Compte tenu de l’actualité, nous vous offrons à lire en avant-première cette recension, par Anne de Tinguy, de l’ouvrage d‘Alexandra Goujon, L’Ukraine : de l’indépendance à la guerre (Le Cavalier bleu, 2021, 176 pages). Cette recension sera publiée dans le numéro de printemps 2022 de Politique étrangère (n° 1/2022) qui paraîtra le 8 mars prochain.
Alexandra Goujon consacre son dernier ouvrage aux nombreuses « idées reçues » qui circulent sur l’Ukraine. L’ouvrage met en évidence l’instrumentalisation politique de « narratifs » répandus pour la plupart par la Russie, puis repris par des médias et des responsables politiques occidentaux.
L’histoire de l’Ukraine est la première concernée. Elle s’inscrit traditionnellement dans une historiographie développée en Russie et largement relayée en Occident, qui a eu pour effet de « discréditer la spécificité de l’identité ukrainienne » et d’imposer l’idée que ce pays
est une simple variante régionale de la nation russe. S’appuyant sur des historiens qui font autorité (dont Andreas Kappeler), Alexandra Goujon montre ainsi que l’expression « Kiev, mère des villes russes », utilisée en Russie pour établir une continuité historique entre la Rous de Kiev (IXe siècle), la principauté de Moscou (XIIe siècle) et l’État russe contemporain, « s’apparente à un abus de langage, l’homophonie entre Rous et Russe (participant) à la confusion ». Déclarer que « l’Ukraine n’existe pas en tant qu’État avant 1991 » – elle « n’est même pas un État », aurait affirmé Vladimir Poutine à George Bush en 2008 – est tout aussi tendancieux.

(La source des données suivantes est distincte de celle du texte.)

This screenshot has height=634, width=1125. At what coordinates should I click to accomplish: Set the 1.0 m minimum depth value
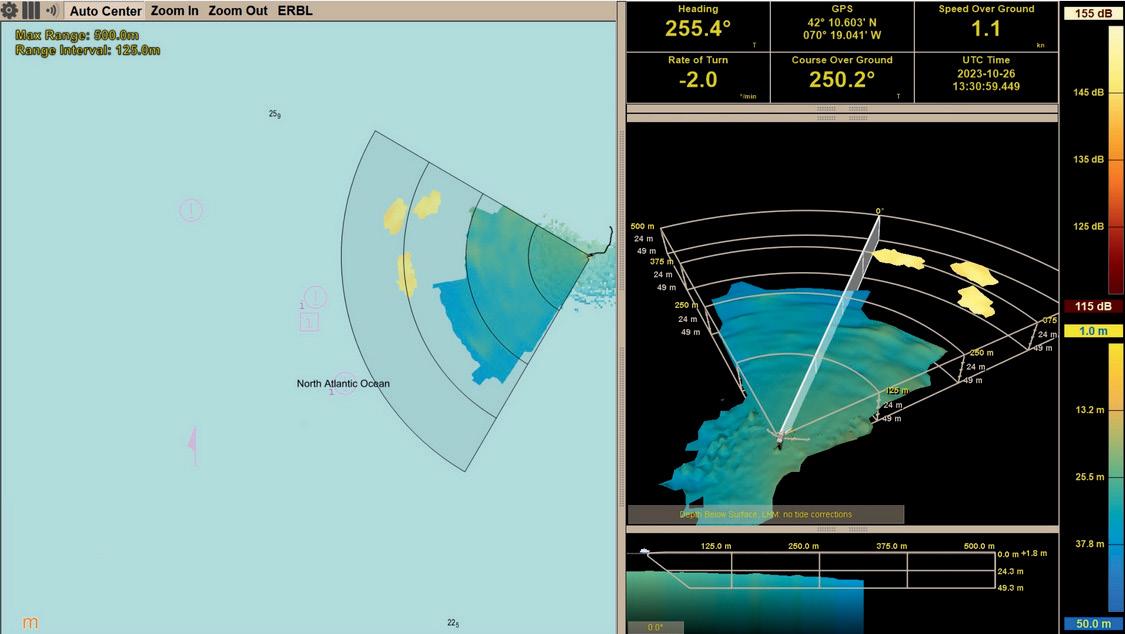click(x=1093, y=331)

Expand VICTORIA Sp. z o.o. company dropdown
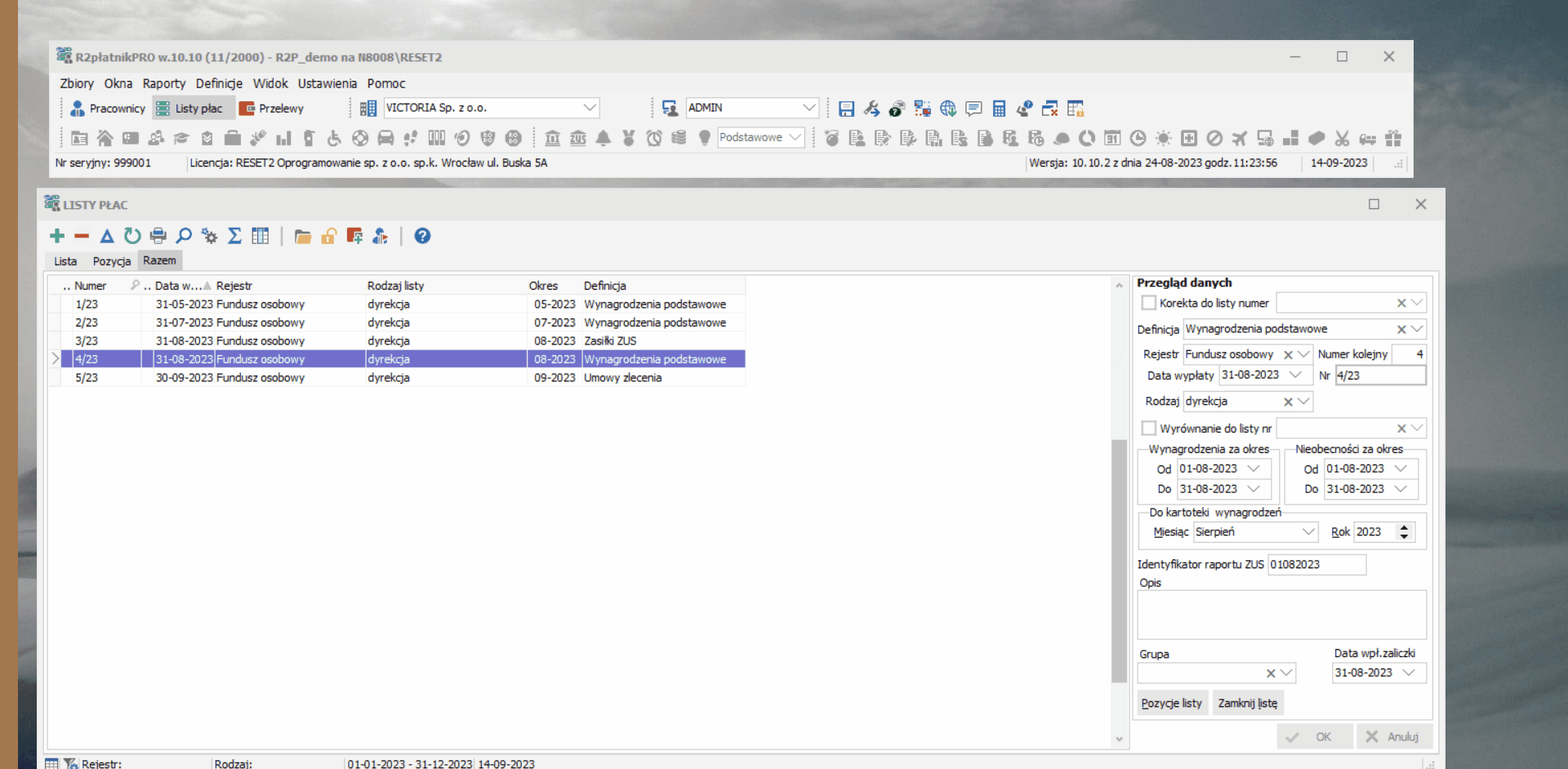pyautogui.click(x=590, y=108)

La société, la vie politique de l’Ukraine et sa place dans le monde sont l’objet
de nombreux autres stéréotypes et contrevérités. Marteler que « l’Ukraine
est profondément divisée » est un moyen de mettre en évidence les vulnérabilités et la fragilité de l’État ukrainien. Assurer, contre toute évidence, que « les russophones sont menacés », que le conflit dans le Donbass est « une guerre civile », alors que l’implication russe est avérée, que « la Crimée a toujours été russe » (alors qu’elle ne l’est que depuis 1783, qu’elle a été rattachée à l’Ukraine de 1954 à 2014, et que les Russes n’y sont devenus majoritaires que suite à la déportation des Tatars en 1944), vise à justifier son annexion et l’intervention dans le Donbass, tout en suggérant l’incapacité de Kiev à résoudre le conflit. Prétendre que Maïdan est « un coup d’État fasciste soutenu par l’Occident » vise à discréditer cette révolte et le changement de pouvoir qui en découle, et à rejeter l’idée d’un mouvement populaire spontané.
Au fil des pages, l’ouvrage révèle une Ukraine aux multiples vulnérabilités,
peinant à avancer sur la voie des réformes. Le pays dispose pourtant aussi de nombreux atouts et se transforme. Les révolutions orange (2004) et de la dignité (2013-2014) témoignent d’une soif de liberté et d’émancipation,
d’une forte volonté de rupture avec un système politique corrompu. Elles révèlent l’étonnante capacité de mobilisation d’une société civile vigilante et dynamique, ainsi qu’un engagement civique qui peut être observé dans de nombreux secteurs. La démocratisation est certes imparfaite mais elle progresse, en contraste avec les régimes autoritaires russe et biélorusse.
Et, progressivement, le pays s’ancre au monde euroatlantique.
Le livre d’Alexandra Goujon confirme que l’historiographie et la désinformation constituent des éléments essentiels des relations internationales. La politique russe a longtemps obéré la compréhension de l’identité de l’Ukraine, d’où le peu d’intérêt porté à cet État jusqu’à une date récente. Mais au lieu d’anéantir le sentiment d’identification nationale et la volonté d’indépendance des Ukrainiens, elle les a renforcés.